Recall@k is important when retrieval feeds a downstream reader or generator. If the correct evidence is absent from top $k$ , the downstream model cannot answer correctly.

MRR is useful when the first correct result matters. nDCG is useful when relevance has grades, such as perfect, partial, and irrelevant.

Retrieval for RAG

Retrieval-augmented generation, or RAG, uses retrieved passages as context for a language model.

The retrieval system affects the final answer. Poor retrieval causes unsupported or incomplete generation. Good retrieval reduces hallucination by giving the model relevant evidence.

A typical RAG prompt contains:

Question:
...

Relevant passages:
[1] ...
[2] ...
[3] ...

Answer using only the passages above.

The retriever should optimize for answer support, not just keyword relevance. A passage can share words with the question but fail to contain the answer.

For RAG, useful retrieval properties include:

Property	Why it matters
High recall	Evidence must reach the generator
Low redundancy	Context budget should not be wasted
Source metadata	Citations require document IDs and offsets
Freshness	Answers may depend on current data
Permission filtering	Results must respect access control
Latency	Retrieval is on the user path

Failure Modes

Information retrieval systems fail in several common ways.

Failure mode	Description
Vocabulary mismatch	Relevant document uses different words
Semantic drift	Dense retriever returns topically similar but wrong documents
Exact-match failure	Dense retriever misses rare identifiers
Long-document dilution	Document embedding averages over too many topics
Stale index	New or updated documents absent from search
Duplicate flooding	Results dominated by near-duplicate passages
Poor chunking	Relevant evidence split across chunks
Metadata loss	Results lack source, date, or offsets
Permission leak	User sees documents they should not access

Hybrid search, good chunking, reranking, metadata filters, and evaluation sets reduce these failures.

Summary

Information retrieval ranks documents or passages for a query.
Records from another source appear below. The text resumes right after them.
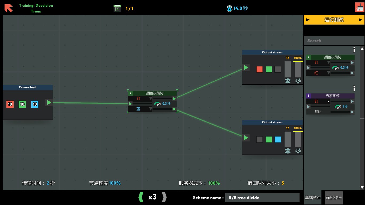365x205 pixels.
Task: Click the clear scheme broom icon
Action: [359, 7]
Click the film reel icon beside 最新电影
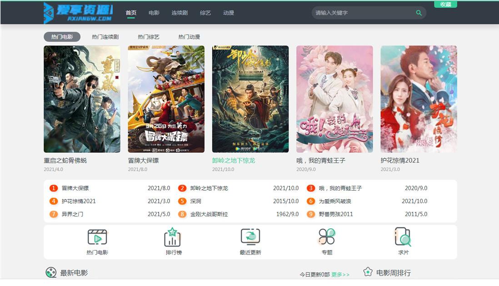Image resolution: width=499 pixels, height=286 pixels. point(51,272)
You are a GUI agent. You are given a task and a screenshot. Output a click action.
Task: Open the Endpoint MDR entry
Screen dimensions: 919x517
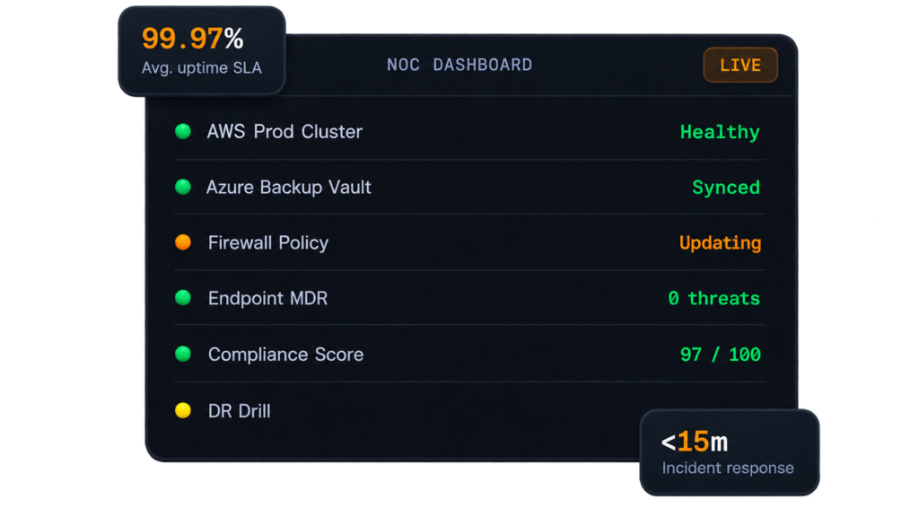tap(267, 298)
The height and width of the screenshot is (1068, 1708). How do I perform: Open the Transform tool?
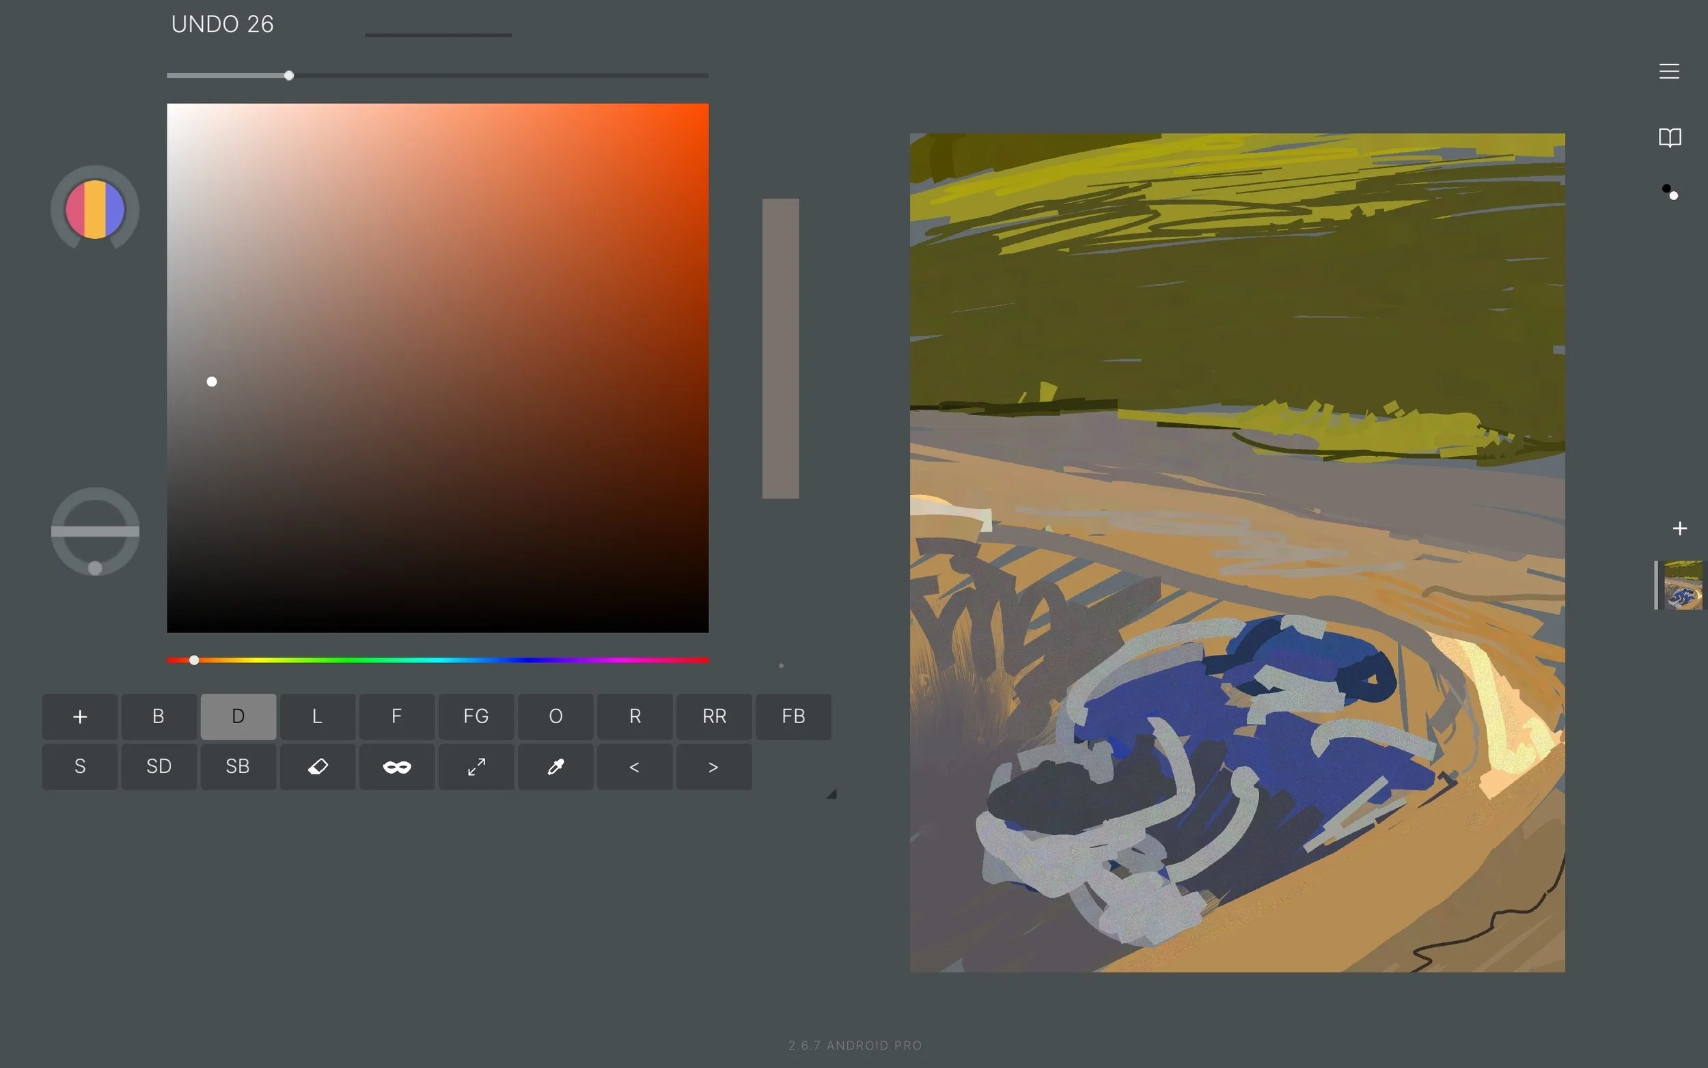pos(476,766)
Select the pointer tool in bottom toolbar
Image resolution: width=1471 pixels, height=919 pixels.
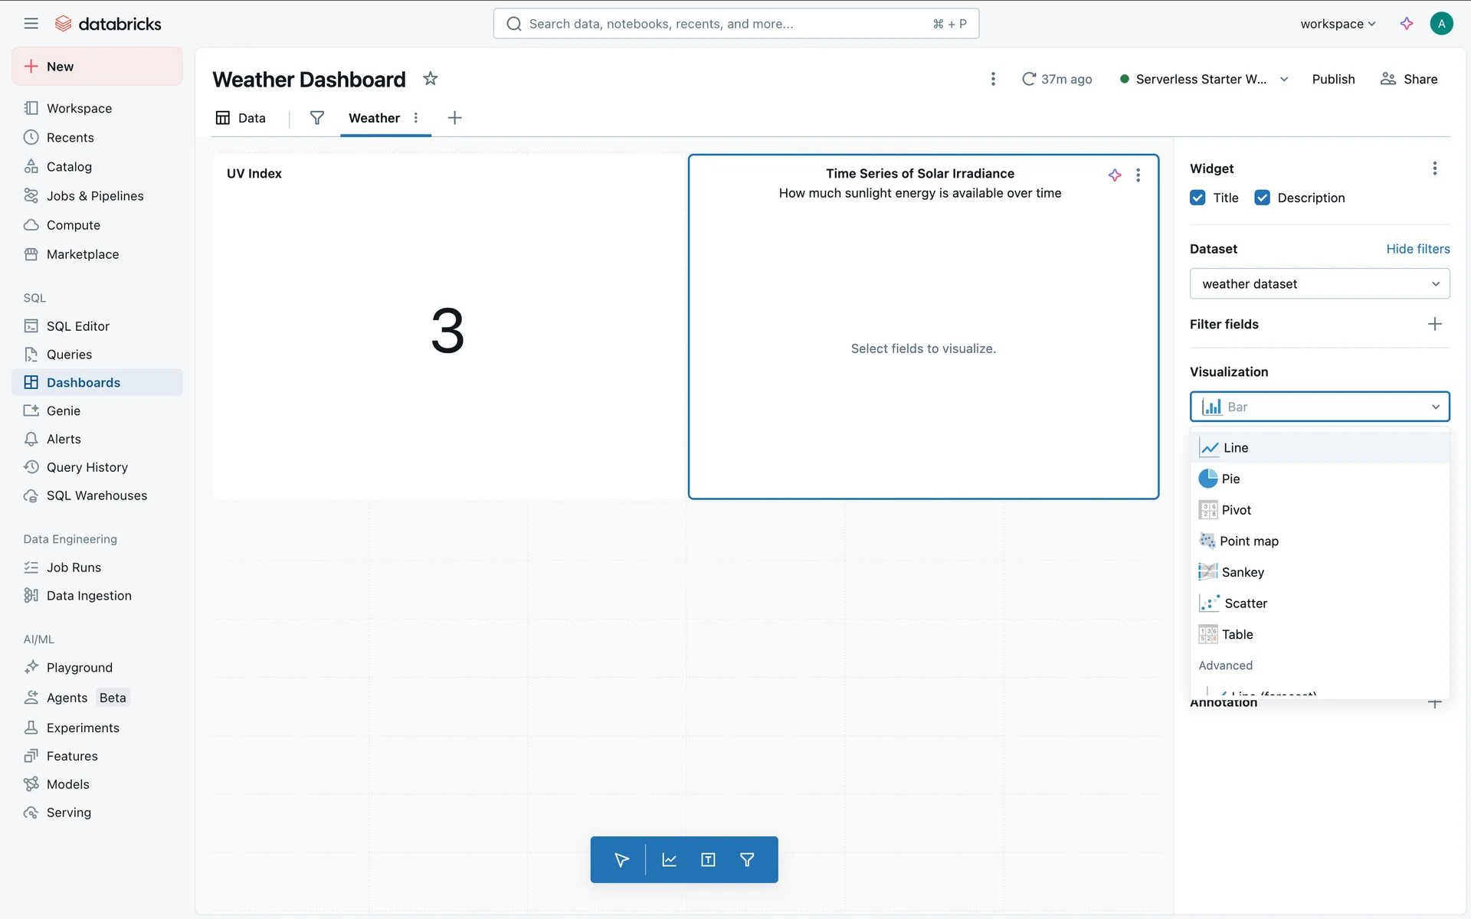tap(621, 859)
Sparse methods such as TF-IDF and BM25 rely on lexical overlap. Dense methods use learned embeddings to retrieve semantically related text. Cross-encoders improve precision by scoring query-document pairs jointly, but they are too expensive for first-stage search over large collections.

Practical systems often use hybrid retrieval, passage indexing, ANN vector search, and reranking. For question answering and RAG, retrieval quality is a core model quality factor. If the evidence is not retrieved, the downstream model cannot reliably produce the right answer.